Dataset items
_ _ _ _ _ _ _
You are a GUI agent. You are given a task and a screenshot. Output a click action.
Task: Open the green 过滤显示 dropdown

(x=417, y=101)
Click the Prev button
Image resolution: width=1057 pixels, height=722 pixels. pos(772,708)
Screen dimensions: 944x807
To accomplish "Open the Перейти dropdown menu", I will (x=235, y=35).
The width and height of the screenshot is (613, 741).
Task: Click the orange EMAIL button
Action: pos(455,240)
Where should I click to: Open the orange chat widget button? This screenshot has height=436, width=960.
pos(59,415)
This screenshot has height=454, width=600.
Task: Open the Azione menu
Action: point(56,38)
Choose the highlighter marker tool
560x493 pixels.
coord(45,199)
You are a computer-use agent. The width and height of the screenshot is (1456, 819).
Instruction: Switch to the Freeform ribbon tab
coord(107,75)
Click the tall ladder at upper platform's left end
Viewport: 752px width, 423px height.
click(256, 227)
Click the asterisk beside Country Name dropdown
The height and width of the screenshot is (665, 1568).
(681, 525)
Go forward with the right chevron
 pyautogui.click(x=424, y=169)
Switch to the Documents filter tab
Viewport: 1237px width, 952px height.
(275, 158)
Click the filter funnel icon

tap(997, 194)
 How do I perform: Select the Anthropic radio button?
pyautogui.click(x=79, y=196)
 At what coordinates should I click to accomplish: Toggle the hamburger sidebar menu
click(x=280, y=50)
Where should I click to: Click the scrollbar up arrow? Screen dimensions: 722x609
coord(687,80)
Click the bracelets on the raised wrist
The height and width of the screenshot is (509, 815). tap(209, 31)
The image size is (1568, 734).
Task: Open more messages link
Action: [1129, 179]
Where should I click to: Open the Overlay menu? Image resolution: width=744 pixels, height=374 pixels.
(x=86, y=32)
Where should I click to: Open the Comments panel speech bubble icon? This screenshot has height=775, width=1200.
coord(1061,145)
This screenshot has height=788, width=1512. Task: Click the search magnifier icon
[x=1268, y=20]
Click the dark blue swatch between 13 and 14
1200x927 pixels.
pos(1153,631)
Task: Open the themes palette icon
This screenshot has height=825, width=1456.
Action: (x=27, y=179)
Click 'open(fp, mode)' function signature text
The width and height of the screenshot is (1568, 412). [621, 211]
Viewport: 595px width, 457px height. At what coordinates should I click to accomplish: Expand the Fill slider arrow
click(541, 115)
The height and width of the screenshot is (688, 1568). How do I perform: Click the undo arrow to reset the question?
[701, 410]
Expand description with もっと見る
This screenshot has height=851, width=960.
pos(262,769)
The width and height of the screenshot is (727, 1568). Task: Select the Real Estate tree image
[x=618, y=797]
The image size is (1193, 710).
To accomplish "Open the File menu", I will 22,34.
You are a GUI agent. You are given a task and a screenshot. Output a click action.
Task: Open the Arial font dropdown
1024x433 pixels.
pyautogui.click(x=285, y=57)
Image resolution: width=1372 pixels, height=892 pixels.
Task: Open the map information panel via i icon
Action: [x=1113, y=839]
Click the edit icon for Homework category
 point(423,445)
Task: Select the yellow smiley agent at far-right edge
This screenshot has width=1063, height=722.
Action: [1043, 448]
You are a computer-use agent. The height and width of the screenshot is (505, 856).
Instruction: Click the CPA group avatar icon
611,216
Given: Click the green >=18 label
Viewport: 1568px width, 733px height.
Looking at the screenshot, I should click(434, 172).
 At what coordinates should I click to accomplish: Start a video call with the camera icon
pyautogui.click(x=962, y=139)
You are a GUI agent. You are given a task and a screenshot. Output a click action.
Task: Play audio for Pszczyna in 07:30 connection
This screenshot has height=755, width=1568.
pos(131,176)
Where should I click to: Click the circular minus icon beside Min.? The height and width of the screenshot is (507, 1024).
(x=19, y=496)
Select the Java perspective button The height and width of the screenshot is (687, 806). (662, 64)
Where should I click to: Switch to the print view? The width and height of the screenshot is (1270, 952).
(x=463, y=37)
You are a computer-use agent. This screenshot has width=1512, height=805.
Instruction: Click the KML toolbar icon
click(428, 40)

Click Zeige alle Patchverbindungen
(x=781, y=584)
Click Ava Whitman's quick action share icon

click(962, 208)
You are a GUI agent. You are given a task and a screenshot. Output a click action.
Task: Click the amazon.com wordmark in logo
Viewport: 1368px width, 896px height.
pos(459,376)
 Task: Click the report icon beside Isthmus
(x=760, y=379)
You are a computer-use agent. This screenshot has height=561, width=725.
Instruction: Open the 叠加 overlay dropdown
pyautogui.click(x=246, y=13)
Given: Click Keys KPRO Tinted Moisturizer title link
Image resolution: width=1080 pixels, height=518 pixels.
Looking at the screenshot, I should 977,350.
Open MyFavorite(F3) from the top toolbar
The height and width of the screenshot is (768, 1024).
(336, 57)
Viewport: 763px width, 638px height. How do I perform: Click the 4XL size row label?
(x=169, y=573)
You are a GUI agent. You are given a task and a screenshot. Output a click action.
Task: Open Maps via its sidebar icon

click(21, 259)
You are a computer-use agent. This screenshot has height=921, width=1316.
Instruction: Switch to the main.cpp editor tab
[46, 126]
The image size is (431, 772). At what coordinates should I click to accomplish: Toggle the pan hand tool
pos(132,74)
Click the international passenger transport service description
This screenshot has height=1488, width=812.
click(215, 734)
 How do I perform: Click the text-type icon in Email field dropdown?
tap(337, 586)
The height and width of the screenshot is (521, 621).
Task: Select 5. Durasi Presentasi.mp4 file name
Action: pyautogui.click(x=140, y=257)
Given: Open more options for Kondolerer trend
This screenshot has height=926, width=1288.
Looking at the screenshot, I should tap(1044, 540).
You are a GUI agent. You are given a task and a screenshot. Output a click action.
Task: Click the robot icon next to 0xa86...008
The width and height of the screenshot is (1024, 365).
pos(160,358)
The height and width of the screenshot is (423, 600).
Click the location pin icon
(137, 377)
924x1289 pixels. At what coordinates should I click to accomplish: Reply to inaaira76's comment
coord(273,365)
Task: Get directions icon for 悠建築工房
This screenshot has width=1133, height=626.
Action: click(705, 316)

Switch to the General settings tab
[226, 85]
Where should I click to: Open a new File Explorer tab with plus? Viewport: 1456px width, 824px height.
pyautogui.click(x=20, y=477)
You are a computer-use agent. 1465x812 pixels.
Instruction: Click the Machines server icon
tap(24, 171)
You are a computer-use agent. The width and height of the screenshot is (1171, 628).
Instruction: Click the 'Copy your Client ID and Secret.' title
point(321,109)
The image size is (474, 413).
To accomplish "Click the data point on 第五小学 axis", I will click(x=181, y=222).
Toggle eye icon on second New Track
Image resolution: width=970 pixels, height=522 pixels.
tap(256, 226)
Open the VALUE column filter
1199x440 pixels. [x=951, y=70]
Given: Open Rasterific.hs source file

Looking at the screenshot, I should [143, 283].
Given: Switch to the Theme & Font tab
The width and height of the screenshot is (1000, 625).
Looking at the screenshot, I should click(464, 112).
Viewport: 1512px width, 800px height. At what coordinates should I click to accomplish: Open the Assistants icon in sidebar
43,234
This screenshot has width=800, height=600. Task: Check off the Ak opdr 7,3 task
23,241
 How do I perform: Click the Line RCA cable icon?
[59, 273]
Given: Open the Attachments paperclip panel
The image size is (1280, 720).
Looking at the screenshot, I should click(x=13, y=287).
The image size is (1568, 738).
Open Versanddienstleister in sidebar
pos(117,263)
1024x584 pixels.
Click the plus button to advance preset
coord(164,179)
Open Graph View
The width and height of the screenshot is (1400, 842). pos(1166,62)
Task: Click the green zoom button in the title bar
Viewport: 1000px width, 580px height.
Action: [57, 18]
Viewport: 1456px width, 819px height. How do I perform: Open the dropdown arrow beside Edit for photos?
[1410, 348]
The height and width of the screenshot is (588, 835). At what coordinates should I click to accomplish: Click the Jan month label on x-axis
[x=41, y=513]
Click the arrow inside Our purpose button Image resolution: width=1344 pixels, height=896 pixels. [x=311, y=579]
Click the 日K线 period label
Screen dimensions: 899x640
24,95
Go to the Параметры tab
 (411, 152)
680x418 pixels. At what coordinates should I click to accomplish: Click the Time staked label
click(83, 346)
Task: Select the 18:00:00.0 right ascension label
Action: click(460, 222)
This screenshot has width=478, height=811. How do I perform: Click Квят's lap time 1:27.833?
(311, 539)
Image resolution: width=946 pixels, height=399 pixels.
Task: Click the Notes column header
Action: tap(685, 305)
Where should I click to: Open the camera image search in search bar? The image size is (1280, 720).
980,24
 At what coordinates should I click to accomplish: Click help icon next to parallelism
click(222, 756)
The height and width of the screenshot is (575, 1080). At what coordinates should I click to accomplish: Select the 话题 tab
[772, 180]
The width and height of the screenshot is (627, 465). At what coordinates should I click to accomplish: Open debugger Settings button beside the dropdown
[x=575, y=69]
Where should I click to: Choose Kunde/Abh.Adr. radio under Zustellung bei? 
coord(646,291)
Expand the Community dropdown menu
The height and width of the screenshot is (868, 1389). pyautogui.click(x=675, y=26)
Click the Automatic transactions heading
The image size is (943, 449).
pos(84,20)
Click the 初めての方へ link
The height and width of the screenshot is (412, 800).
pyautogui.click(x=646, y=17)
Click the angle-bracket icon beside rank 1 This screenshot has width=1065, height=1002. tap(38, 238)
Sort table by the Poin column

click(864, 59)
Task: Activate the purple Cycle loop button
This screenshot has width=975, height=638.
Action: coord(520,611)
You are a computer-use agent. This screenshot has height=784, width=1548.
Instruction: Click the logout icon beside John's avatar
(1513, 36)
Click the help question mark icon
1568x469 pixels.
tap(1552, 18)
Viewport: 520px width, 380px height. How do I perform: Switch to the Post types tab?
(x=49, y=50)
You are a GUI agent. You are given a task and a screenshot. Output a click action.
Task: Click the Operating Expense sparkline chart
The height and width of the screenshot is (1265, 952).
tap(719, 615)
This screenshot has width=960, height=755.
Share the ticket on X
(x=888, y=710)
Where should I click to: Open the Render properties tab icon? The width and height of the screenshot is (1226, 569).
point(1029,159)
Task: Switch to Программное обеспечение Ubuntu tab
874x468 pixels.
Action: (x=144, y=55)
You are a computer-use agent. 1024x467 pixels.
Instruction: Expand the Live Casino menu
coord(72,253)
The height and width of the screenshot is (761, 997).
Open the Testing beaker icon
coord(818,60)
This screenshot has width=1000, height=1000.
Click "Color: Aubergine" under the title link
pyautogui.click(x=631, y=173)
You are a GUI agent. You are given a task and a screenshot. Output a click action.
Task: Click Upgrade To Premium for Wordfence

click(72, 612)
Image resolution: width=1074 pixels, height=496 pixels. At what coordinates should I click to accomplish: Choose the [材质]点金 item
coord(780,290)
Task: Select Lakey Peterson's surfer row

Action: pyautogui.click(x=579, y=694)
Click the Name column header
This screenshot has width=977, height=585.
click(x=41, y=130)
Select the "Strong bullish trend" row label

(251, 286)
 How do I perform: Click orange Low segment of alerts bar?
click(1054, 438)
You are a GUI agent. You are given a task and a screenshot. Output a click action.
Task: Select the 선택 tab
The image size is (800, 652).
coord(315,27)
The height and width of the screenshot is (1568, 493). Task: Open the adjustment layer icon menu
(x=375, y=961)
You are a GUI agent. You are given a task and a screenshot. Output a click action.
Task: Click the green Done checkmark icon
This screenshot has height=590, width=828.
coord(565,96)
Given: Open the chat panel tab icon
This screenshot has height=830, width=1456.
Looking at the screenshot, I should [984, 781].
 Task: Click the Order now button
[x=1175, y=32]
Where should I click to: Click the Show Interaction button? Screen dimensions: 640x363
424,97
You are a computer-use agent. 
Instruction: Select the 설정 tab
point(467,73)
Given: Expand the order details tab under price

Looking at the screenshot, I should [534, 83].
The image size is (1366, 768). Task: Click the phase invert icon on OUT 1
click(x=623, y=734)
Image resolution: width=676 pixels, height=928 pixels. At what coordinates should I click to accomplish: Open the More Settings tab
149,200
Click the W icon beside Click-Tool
_ _ _ _ _ _ _
Directive:
Repeat the records from the start through the line containing "click(x=280, y=50)", swapping "ladder" for "staircase" and leaving everything else unchanged.

Full answer:
You are a GUI agent. You are given a task and a screenshot. Output a click action.
Task: Open the green 过滤显示 dropdown

(x=417, y=101)
Click the Prev button
Image resolution: width=1057 pixels, height=722 pixels. pos(772,708)
Screen dimensions: 944x807
To accomplish "Open the Перейти dropdown menu", I will (x=235, y=35).
The width and height of the screenshot is (613, 741).
Task: Click the orange EMAIL button
Action: pos(455,240)
Where should I click to: Open the orange chat widget button? This screenshot has height=436, width=960.
pos(59,415)
This screenshot has height=454, width=600.
Task: Open the Azione menu
Action: point(56,38)
Choose the highlighter marker tool
560x493 pixels.
coord(45,199)
You are a computer-use agent. The width and height of the screenshot is (1456, 819).
Instruction: Switch to the Freeform ribbon tab
coord(107,75)
Click the tall staircase at upper platform's left end
Viewport: 752px width, 423px height.
click(256, 227)
Click the asterisk beside Country Name dropdown
The height and width of the screenshot is (665, 1568).
(681, 525)
Go forward with the right chevron
 pyautogui.click(x=424, y=169)
Switch to the Documents filter tab
Viewport: 1237px width, 952px height.
(275, 158)
Click the filter funnel icon

tap(997, 194)
 How do I perform: Select the Anthropic radio button?
pyautogui.click(x=79, y=196)
 At what coordinates should I click to accomplish: Toggle the hamburger sidebar menu
click(x=280, y=50)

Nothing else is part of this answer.